In view of the constitutional requirement of enlightened representation, the High Court of Kenya insists that the power to amend or redo the constitution rests with the free people as a whole. This executive-legislative combination cannot claim primary transformative power. Common experience, however, indicates that while referendums can be mechanisms of direct democracy, they do not always strengthen democracy. These can produce “dictatorial” results as surely as the state, which claims the power to enact illegal constitutional amendments.
Violations of intent or effect, even of fundamental human rights enshrined in customary and treaty international law, are often the result of referendums. We may never be able without a trace of elitism that the “people” have voted arbitrarily, maliciously or perversely. However, forms of judicial co-governance manifest the abuse of power by the lightning rod of the discipline of the grassroots structure.
How well this democratic doctrine is doing in Kenya with a referendum system is still in the belly of the future. We can only say: Amen!
1This distinction was first offered by YanivRazani,Unconstitutional constitutional amendments: the limits of amending powers (Oxford Univeristy Press, 2017).

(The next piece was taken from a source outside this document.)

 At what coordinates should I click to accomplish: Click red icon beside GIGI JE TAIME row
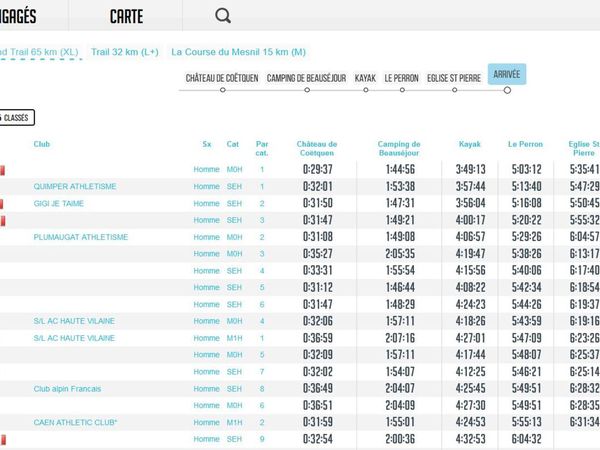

2The Court quoted Heinz Klug who considers an order “ambitious” to “overcome the aftermath of conflicts and the social conditions that have divided society”. Italso quoted Karl Klare, for whom transformational was “the enterprise of inducing large-scale social change through nonviolent political processes anchored in law” which is “benevolent” and deploys a constitution which is “social, redistributive, caring, positive, at least partly horizontal, participatory, multicultural and aware of its historical context, its role and its transformative mission ”.
3Former President Moi once asked, “What does Wanjiku know about the Constitution?” This marked the birth of the name “Wanjiku” in Kenyan politics. lingua franca as a “generic reference to ordinary Kenyans”.
4See, Upendra Baxi, “Preliminary Notes on Transformative Constitutionalism” in Chapter 1, Oscar Vilhena, Upendra Baxi and FransViljoen (ed),Transformative Constitutionalism: A Comparison of the Apex Courts of Brazil, India and South Africa (Pretoria University Press, 2013).